Ibuprofen should only be taken after the 30th week of pregnancy under medical supervision. If you took ibuprofen after 30 weeks of pregnancy, your obstetrician may want to check your baby (and amniotic fluid levels) using ultrasound.

Can taking ibuprofen while pregnant cause stillbirth?

A single study of about 1,000 pregnant women who took ibuprofen suggested that they had no higher likelihood of stillbirth than women who did not take ibuprofen. While reassuring, this finding should ideally be confirmed with further research. Two studies of women taking NSAIDs during pregnancy also did not show a link with stillbirth.

Can taking ibuprofen while pregnant cause a preterm birth or is my baby small at birth (low birth weight)?

There is no evidence that the use of any NSAID in pregnancy causes premature delivery or low birth weight of the newborn.

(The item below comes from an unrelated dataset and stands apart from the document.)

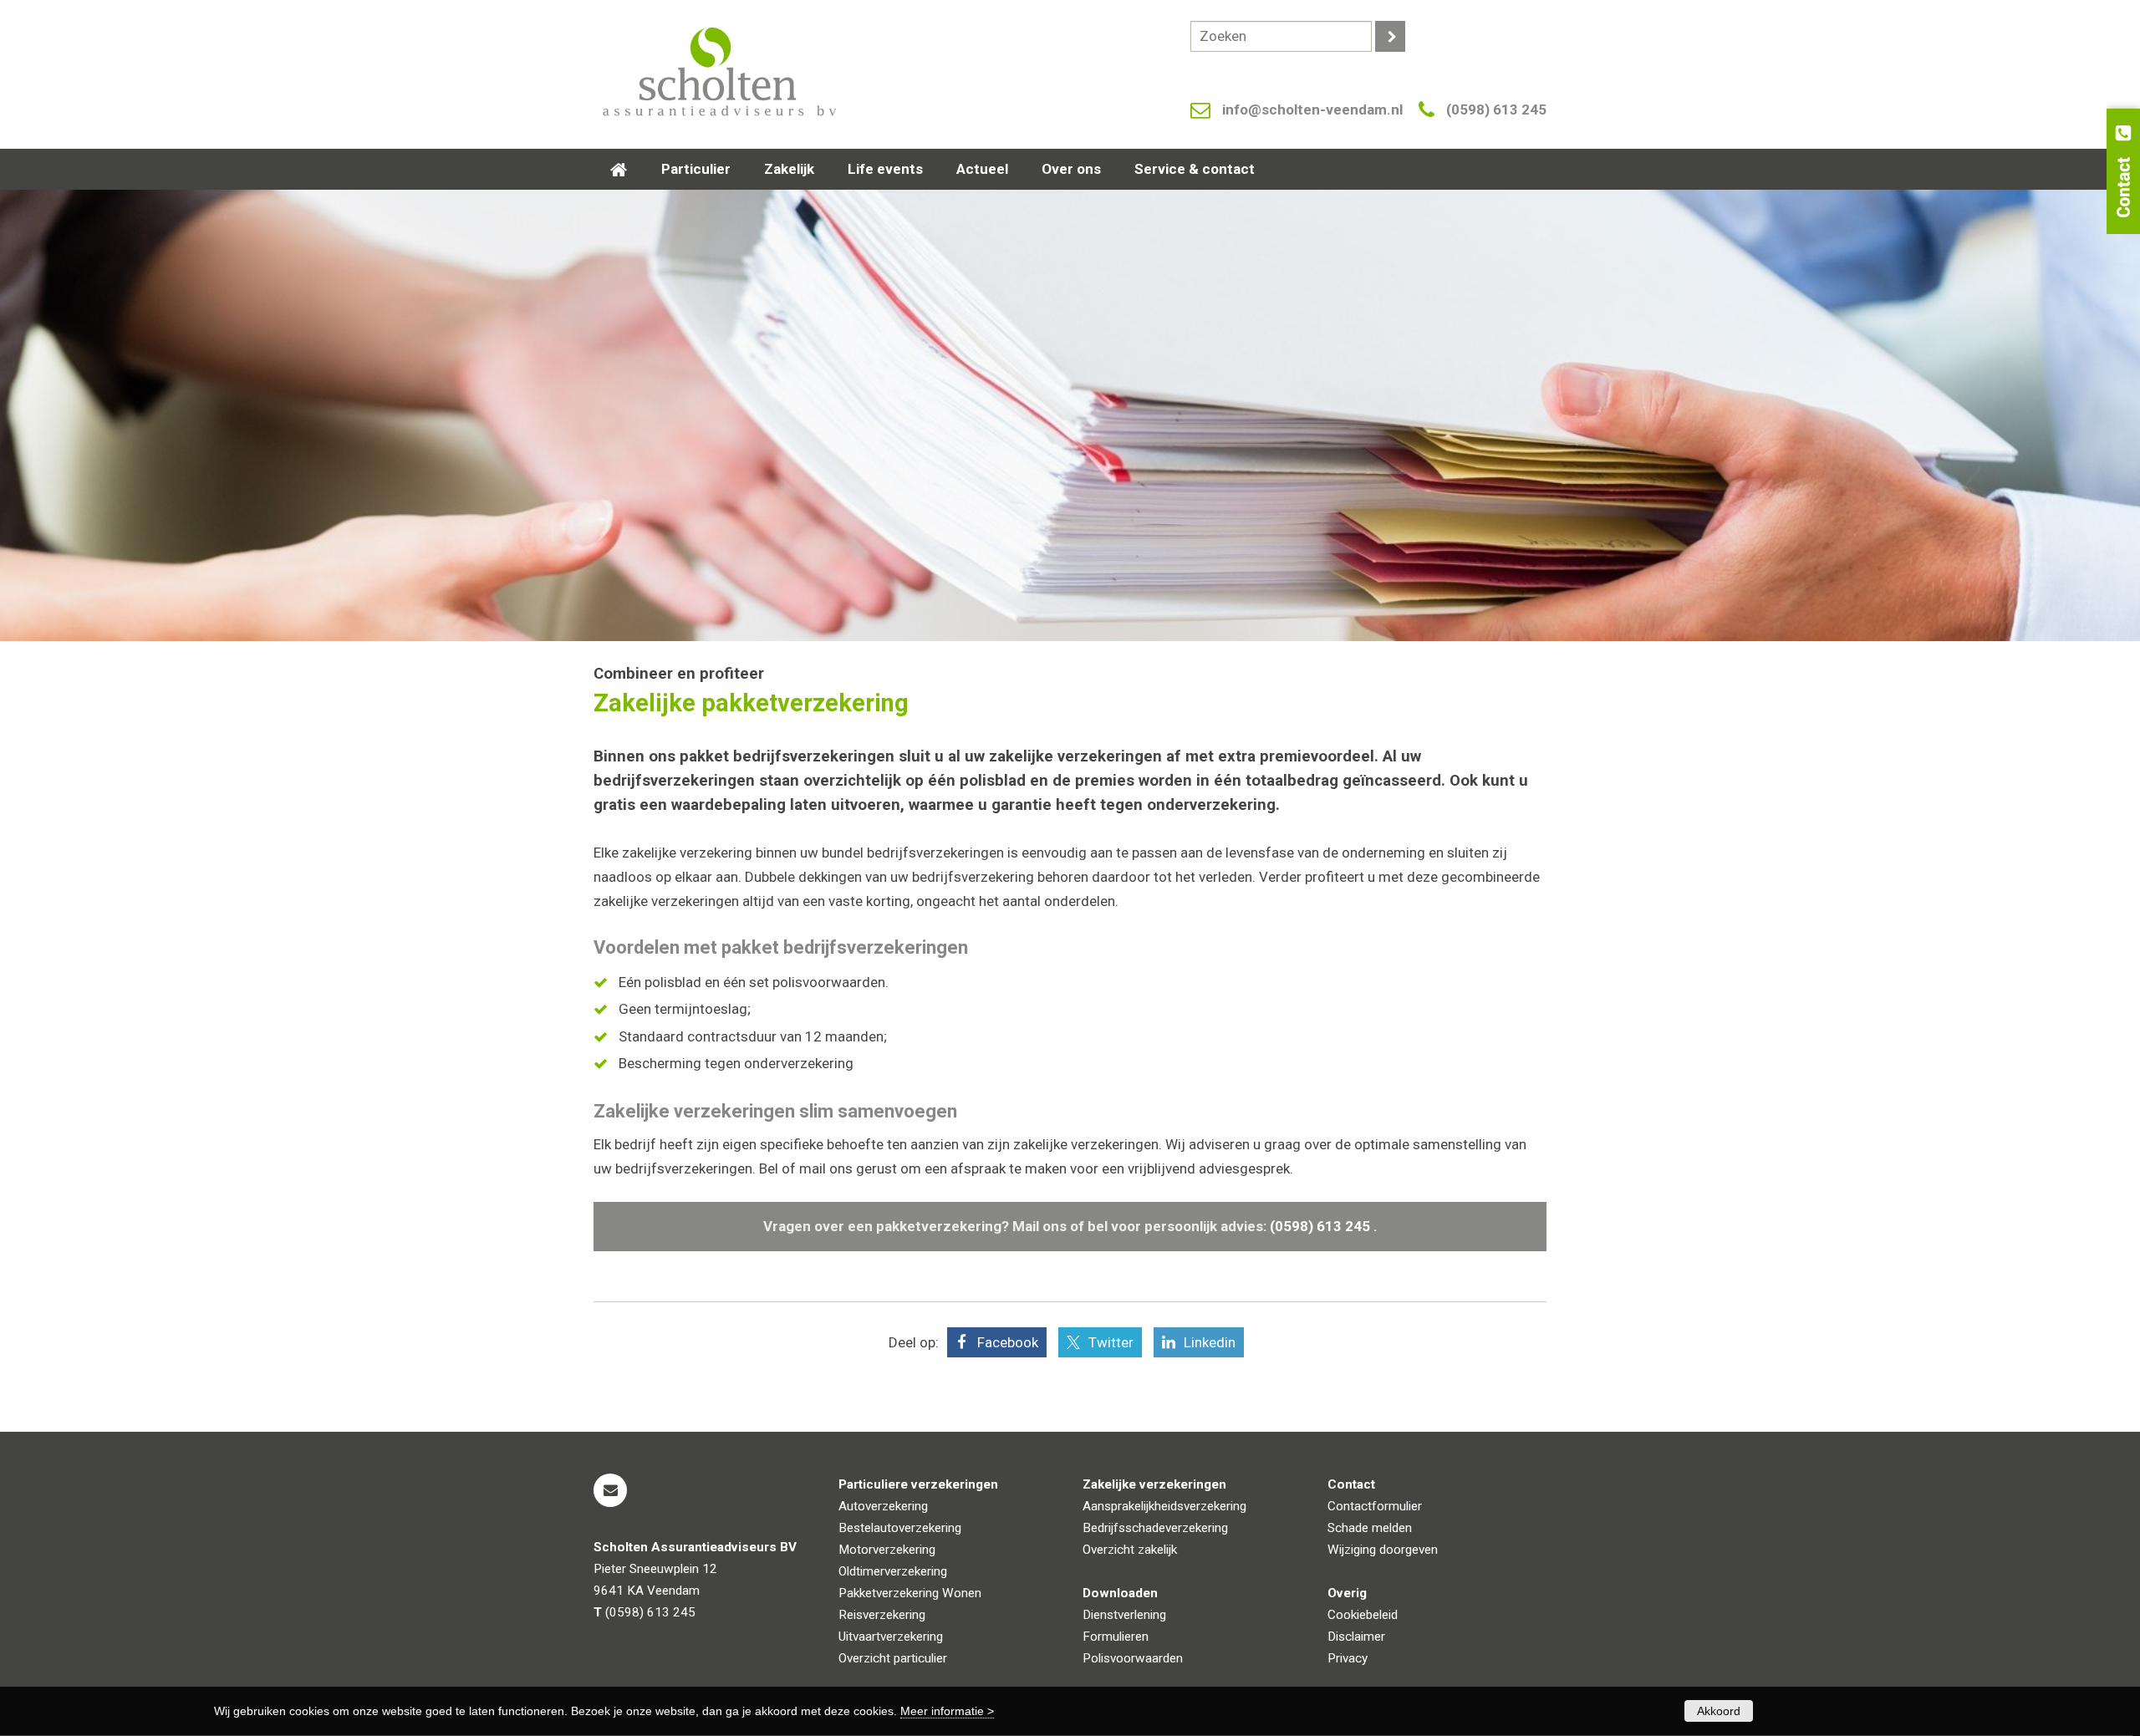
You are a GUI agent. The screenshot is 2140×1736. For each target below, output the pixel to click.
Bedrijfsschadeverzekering (1155, 1527)
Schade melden (1369, 1527)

Can taking ibuprofen while pregnant cause learning or behavioral problems in the baby?

A baby’s brain continues to develop until the end of pregnancy. It is therefore possible that taking certain medicines at any stage of pregnancy could have a lasting effect on the baby’s learning or behaviour.

One small study found no differences in learning and behavior in three-year-olds who had been exposed to ibuprofen while in the womb compared to unexposed children. More research is ideally needed to confirm these findings and to investigate the learning and behavior of older children who have been exposed to ibuprofen in utero.

Can taking ibuprofen while pregnant cause other health problems for the baby?

**_Asthma
_**One study suggested that babies whose mothers took ibuprofen during the second and third trimesters of pregnancy were more likely to develop asthma by 18 months of age, while a further study did not found no link with asthma. It is possible that women who need to take ibuprofen are more likely to have asthma. Asthma can run in families, which may explain why a study has found a link.

Will my baby need extra monitoring during pregnancy?

Most women will be offered a scan at around 20 weeks of pregnancy to look for birth defects as part of their routine prenatal care. Taking ibuprofen before 30 weeks of pregnancy does not normally require additional monitoring of the baby.

If you took ibuprofen after 30 weeks of pregnancy, extra scans are likely needed to monitor your baby’s well-being. Discuss this with your midwife/midwife.

Are there any risks to my baby if the father has taken ibuprofen?

We wouldn’t expect any increased risk to your baby if the father takes ibuprofen before or around the time the baby was conceived.

Who can I talk to if I have questions?

If you have any questions about any of the information in this leaflet, please talk to your doctor.

Every pregnancy is unique. The decision to start, stop, continue or change a prescribed medicine before or during pregnancy should be made in consultation with your health care practitioner. It is very helpful to record all medications taken during pregnancy in portable maternity records.

Katherine Johnson, M.D., is a board-certified obstetrician-gynecologist with clinical expertise in general obstetrics and gynecology, family planning, women’s health, and gynecology.

She is affiliated with the Obstetrics and Gynecology division at an undisclosed healthcare institution and the online platform, Maternicity.com.